> [PROBLEM TO SOLVE]:
Leaving the pictures aside, transcribe only and exactly the lines from the one with "Click the candlestick" through the end of the entries, both included.

[Saved data entries]
+++
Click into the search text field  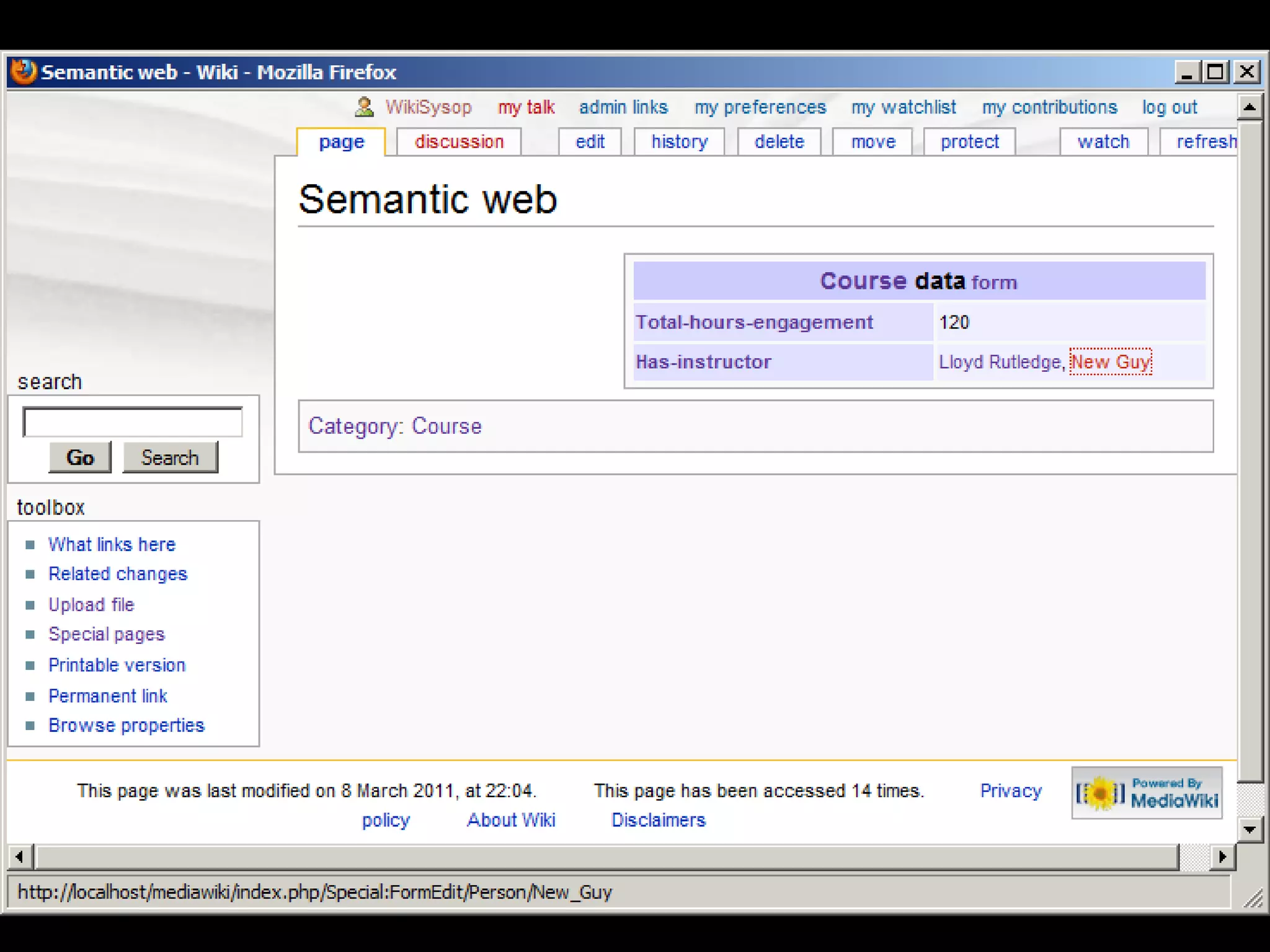click(x=133, y=423)
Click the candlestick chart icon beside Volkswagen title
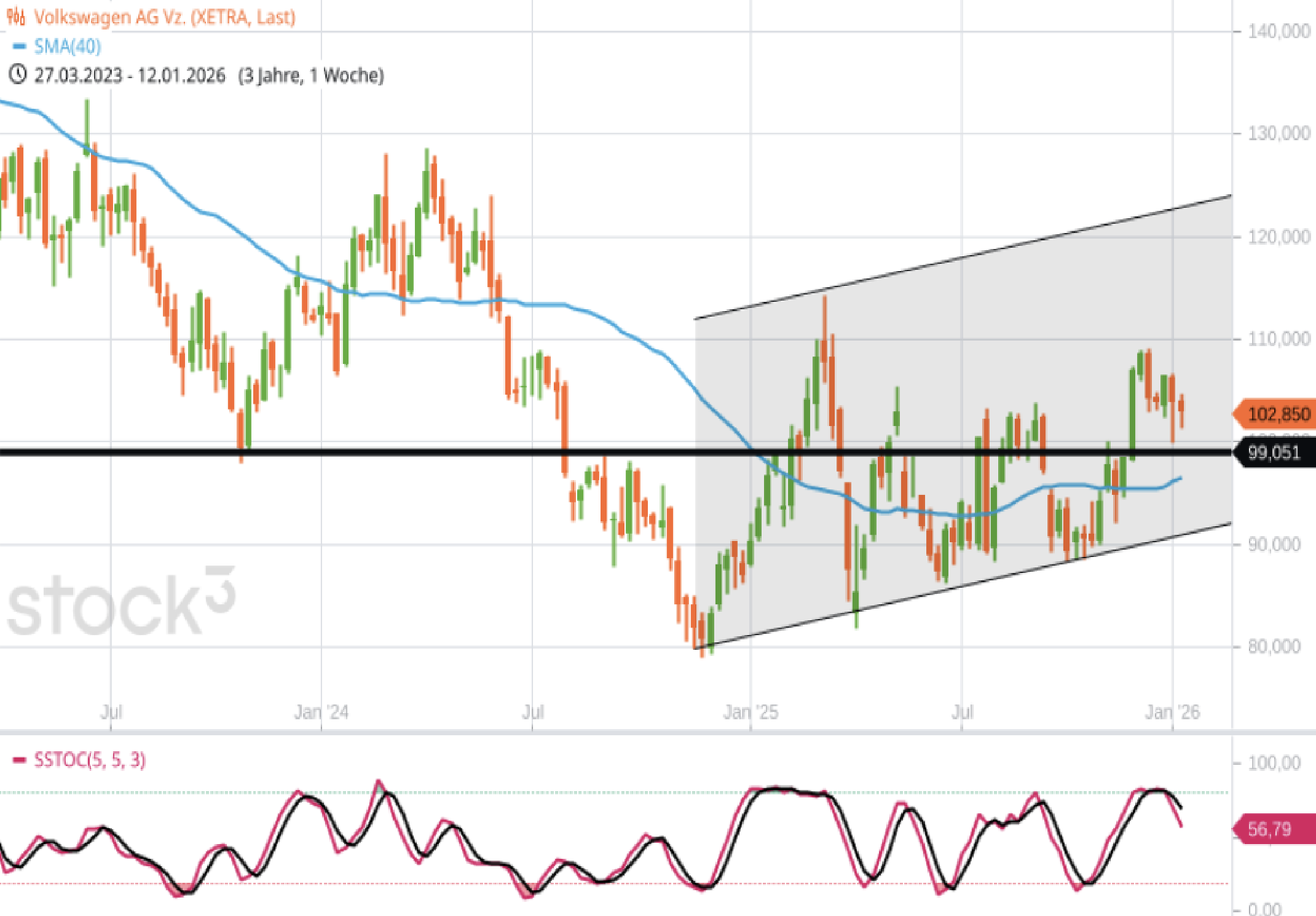 (16, 17)
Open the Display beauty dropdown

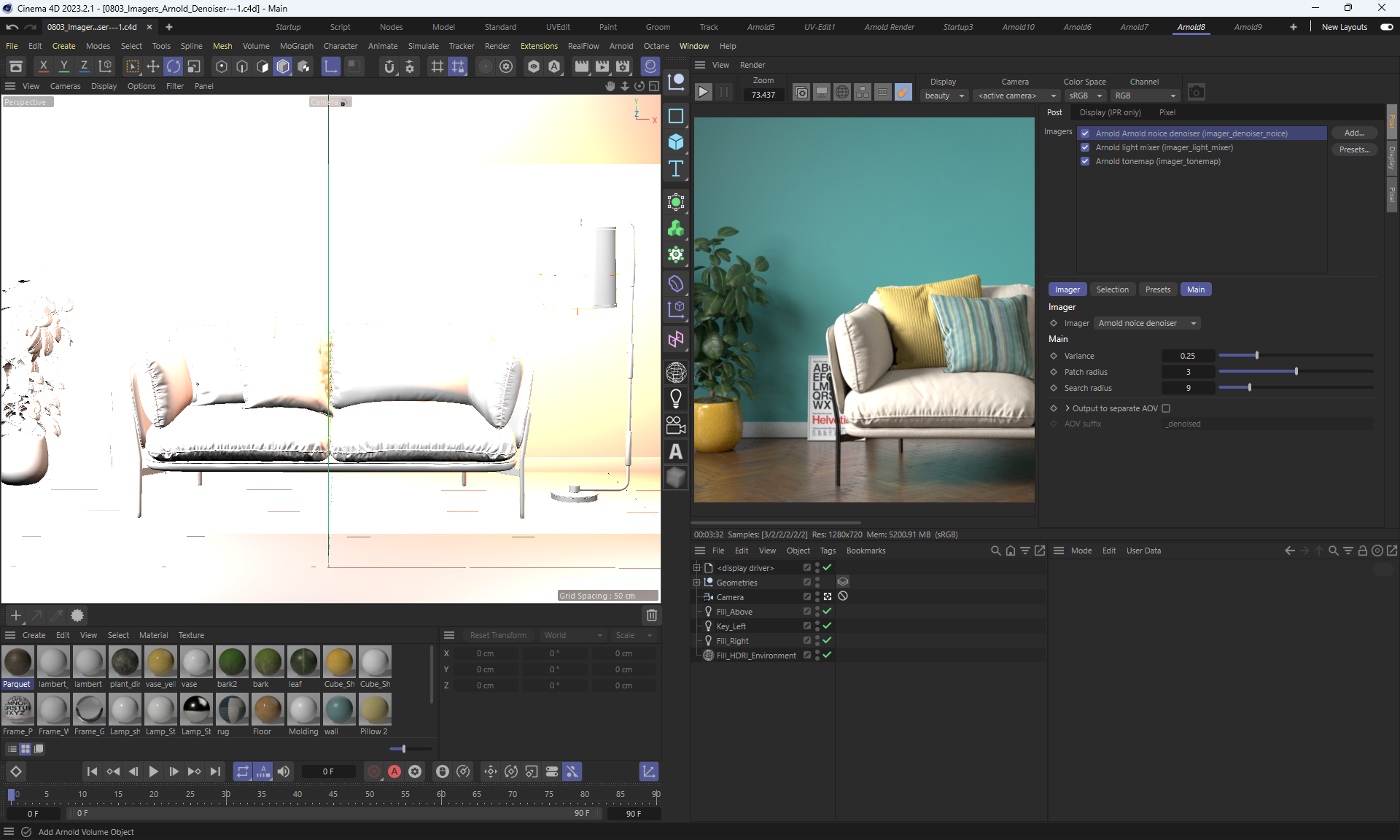click(x=944, y=96)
+++
> [SOLUTION TO THE PROBLEM]:
Click the candlestick chart icon beside Volkswagen title
 (16, 17)
Open the Display beauty dropdown

click(x=944, y=96)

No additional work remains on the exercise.